The Duncan driver in the gray van on the Montana side of the border saw them coming about a hundred yards away. As always his Canadian counterpart was leading the procession, setting the pace, holding the rope. Behind him the shipment floated along, seemingly weightless, curving and snaking through the gaps between the trees. The Duncan driver opened his rear doors and stood ready to receive them. The Canadian handed over the free end of the rope, like he always did, like the baton in a relay race, and then he turned about and walked back into the forest and was lost to sight. The Duncan driver gestured into the truck, but before each of his passengers climbed aboard he looked at their faces and smiled and shook their hands, in a way his passengers took to be a formal welcome to their new country. In fact the Duncan driver was a gambling man, and he was trying to guess ahead of time which kid the Duncans would choose to keep. The women would go straight to the Vegas escort agencies, and nine of the girls would end up somewhere farther on down the line, but one of them would stay in the county, at least for a spell, or actually forever, technically. Buy ten and sell nine was the Duncan way, and the driver liked to look over the candidates and make a guess about which one was the lucky one. He saw four real possibilities, and then felt a little jolt of excitement about a fifth, not that she would be remotely recognizable by the time she was passed on to him.

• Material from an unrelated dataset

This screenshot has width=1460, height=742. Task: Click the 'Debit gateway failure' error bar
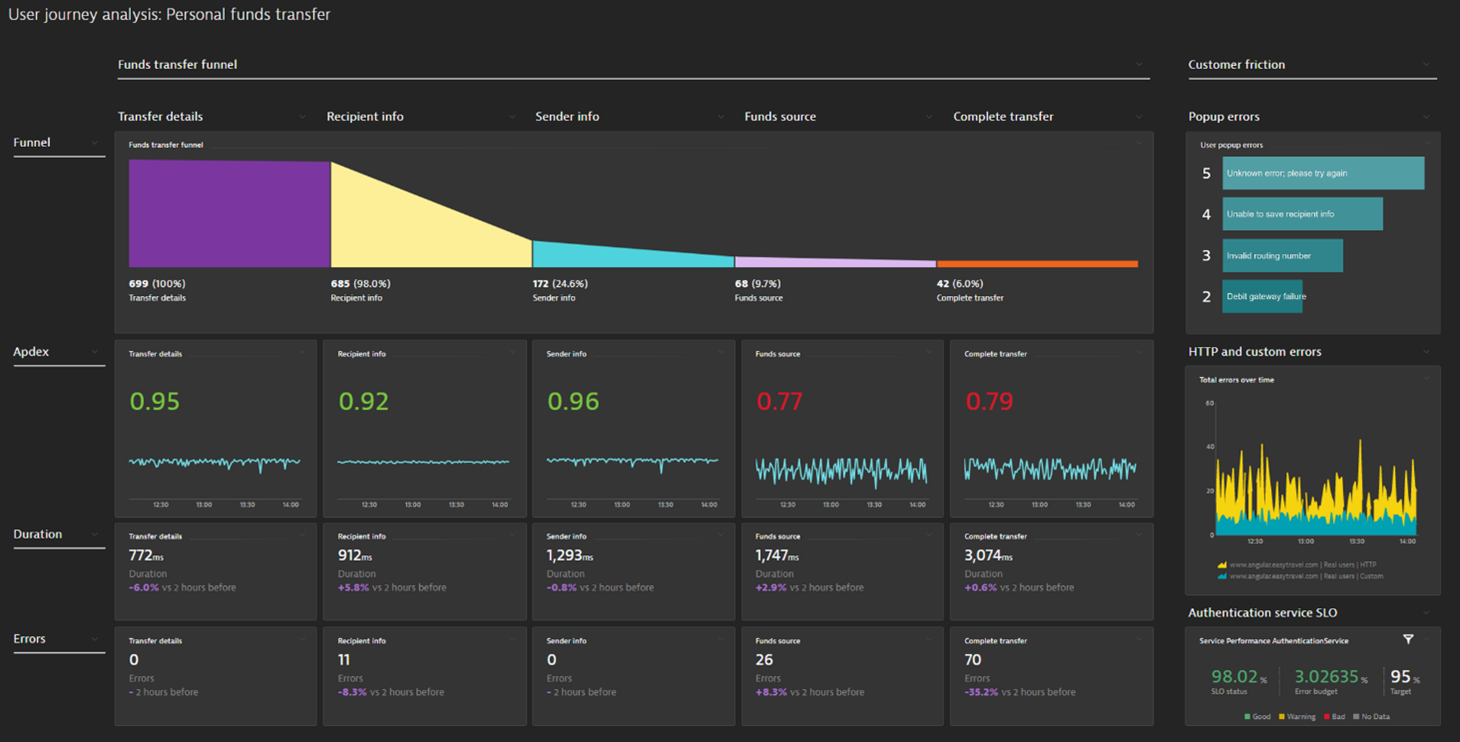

Dorothy Coe stood behind her truck’s open door for ten whole minutes. Reacher stood in front of her, watching her, hoping he was blocking her view of the barn, happy to keep on standing there as long as it took, ten hours or ten days or ten years, or forever, anything to stop her going inside. Her gaze was a thousand miles away, and her lips were moving a little, as if she was rehearsing arguments with someone, look or don’t look, know or don’t know.